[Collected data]
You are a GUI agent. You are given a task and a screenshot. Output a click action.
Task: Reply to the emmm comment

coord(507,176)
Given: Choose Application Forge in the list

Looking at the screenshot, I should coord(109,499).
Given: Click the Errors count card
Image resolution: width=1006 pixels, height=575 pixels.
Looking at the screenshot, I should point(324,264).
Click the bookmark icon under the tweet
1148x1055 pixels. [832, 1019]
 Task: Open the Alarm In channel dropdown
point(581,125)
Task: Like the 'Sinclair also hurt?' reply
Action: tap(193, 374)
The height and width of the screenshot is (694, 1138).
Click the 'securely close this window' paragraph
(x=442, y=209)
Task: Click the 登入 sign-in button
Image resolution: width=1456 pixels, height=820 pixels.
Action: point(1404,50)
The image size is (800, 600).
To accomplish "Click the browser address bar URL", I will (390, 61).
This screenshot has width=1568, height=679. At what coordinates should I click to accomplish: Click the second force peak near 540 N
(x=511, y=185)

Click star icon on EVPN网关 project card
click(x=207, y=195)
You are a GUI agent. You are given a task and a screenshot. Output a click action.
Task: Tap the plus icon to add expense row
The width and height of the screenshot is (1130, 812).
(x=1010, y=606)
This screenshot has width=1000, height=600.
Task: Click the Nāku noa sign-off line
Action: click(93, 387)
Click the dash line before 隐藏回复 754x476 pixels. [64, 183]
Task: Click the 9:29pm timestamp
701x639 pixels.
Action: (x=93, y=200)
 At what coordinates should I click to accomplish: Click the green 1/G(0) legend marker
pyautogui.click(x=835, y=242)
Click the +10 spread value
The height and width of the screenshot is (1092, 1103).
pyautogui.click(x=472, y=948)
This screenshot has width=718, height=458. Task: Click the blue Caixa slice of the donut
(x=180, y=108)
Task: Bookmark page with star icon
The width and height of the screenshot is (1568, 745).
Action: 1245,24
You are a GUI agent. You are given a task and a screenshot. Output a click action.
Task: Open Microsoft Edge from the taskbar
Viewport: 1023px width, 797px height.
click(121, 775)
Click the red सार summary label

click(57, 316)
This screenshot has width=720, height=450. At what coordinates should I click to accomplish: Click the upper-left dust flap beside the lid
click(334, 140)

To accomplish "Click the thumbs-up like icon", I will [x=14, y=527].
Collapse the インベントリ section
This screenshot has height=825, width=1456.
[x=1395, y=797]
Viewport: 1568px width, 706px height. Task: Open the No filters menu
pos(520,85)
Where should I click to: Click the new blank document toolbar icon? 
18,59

Action item
Working from the entries above, filter out every line that lacks "will" and copy what remains.

Output of the exercise
To accomplish "Click the browser address bar URL", I will (390, 61).
To accomplish "Click the thumbs-up like icon", I will [x=14, y=527].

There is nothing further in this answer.